Malin Kundang Lirih: Dekonstruksi Mitos dan Refleksi Kemanusiaan -->
close
Adhyra Irianto
05 December 2024, 12/05/2024 02:00:00 PM WIB
Terbaru 2024-12-05T07:00:00Z
ArtikelUlasan

Malin Kundang Lirih: Dekonstruksi Mitos dan Refleksi Kemanusiaan

Advertisement

Pertunjukan Malin Kundang Lirih

 

Oleh Fitri Atul Aini*

Kisah Malin Kundang sebagai simbol anak durhaka yang dikutuk menjadi batu oleh ibunya telah lama menjadi cerita moral yang hidup di tengah masyarakat Indonesia, khususnya di masyarakat Minangkabau.
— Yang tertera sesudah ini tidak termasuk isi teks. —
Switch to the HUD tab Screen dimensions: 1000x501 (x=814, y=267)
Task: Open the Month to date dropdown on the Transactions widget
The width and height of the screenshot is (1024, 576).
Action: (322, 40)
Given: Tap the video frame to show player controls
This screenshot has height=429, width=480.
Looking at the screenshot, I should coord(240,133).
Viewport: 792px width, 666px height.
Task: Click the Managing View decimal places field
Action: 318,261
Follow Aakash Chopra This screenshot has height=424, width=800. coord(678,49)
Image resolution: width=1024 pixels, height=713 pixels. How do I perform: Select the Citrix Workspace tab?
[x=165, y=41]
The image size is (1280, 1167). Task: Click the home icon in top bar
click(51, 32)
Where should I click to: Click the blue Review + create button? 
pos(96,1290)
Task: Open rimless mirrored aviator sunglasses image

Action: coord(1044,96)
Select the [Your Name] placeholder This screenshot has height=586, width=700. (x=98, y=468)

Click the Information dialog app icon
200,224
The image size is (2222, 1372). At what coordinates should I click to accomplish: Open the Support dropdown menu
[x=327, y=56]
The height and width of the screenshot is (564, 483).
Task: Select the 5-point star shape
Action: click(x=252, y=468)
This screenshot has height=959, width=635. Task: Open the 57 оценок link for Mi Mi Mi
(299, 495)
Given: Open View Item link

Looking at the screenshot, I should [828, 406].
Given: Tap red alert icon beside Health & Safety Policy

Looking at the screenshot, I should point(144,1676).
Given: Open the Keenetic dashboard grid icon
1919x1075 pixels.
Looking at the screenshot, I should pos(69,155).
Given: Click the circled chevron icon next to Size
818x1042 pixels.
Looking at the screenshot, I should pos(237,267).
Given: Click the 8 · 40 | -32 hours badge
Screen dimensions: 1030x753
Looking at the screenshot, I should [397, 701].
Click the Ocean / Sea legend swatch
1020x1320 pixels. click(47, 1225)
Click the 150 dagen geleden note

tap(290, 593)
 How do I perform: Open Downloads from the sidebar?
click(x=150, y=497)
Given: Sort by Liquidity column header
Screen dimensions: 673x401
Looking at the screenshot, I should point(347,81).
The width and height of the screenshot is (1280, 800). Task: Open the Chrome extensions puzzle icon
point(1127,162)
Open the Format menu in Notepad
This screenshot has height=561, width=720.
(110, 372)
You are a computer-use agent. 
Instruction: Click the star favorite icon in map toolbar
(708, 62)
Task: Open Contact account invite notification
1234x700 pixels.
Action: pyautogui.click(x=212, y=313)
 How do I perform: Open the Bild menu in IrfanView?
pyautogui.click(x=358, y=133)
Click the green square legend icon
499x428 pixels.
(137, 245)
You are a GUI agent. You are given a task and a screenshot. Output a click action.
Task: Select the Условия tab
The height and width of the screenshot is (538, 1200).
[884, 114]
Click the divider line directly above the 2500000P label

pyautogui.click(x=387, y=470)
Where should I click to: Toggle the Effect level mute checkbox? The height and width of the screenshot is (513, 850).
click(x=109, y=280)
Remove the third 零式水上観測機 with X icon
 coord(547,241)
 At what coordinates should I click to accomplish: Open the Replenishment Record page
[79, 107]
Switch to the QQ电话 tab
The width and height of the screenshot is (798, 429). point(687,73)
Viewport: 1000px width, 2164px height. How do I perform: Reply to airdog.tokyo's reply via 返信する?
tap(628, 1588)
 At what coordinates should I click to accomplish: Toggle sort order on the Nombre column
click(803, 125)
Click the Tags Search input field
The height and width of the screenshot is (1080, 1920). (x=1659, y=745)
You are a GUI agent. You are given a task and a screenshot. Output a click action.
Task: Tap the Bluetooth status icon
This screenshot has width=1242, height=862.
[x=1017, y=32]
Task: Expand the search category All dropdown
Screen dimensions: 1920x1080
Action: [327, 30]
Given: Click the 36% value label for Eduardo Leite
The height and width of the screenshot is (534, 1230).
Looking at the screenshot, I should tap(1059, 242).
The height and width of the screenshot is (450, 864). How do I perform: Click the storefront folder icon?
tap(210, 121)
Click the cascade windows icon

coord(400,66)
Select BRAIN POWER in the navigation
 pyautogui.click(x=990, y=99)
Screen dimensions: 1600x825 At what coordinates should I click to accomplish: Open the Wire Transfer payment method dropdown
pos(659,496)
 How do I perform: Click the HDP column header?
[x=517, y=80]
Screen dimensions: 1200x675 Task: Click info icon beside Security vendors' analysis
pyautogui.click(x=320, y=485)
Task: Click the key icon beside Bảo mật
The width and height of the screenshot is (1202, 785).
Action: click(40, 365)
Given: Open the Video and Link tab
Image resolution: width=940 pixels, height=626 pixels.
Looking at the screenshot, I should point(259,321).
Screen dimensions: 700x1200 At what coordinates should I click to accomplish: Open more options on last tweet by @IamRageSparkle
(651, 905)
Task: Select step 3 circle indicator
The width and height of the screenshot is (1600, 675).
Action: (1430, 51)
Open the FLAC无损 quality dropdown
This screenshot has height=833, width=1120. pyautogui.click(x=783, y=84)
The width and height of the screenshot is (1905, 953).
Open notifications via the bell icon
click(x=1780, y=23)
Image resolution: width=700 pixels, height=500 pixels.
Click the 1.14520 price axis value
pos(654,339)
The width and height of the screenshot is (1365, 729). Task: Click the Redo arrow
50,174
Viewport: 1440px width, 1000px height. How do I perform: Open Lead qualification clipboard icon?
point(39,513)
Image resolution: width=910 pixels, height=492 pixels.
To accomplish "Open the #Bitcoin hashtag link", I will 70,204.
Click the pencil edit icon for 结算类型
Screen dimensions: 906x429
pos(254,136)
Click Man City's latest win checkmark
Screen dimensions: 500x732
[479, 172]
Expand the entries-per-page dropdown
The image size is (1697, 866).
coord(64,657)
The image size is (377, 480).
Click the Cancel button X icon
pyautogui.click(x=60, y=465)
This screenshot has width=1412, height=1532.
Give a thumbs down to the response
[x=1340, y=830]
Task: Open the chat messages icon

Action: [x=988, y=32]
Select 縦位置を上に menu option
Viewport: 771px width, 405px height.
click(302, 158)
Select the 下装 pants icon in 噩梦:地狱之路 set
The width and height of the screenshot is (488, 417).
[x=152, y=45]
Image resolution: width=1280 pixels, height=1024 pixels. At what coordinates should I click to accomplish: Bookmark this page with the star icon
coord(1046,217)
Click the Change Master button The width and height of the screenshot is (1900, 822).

Namun, legenda anak durhaka itu digugat kembali oleh  pertunjukan monolog "Malin Kundang Lirih" karya Pandu Birowo. Pertunjukan yang digelar pada Selasa (03/12/2024) di Gedung Teater Arena Mursal Estan, ISI Padang Panjang ini berhasil menghidupkan dimensi baru dari kisah ini. Karya teater yang berdurasi hampir dua jam ini menyajikan interpretasi baru atas mitos Malin Kundang melalui narasi kritis dan reflektif.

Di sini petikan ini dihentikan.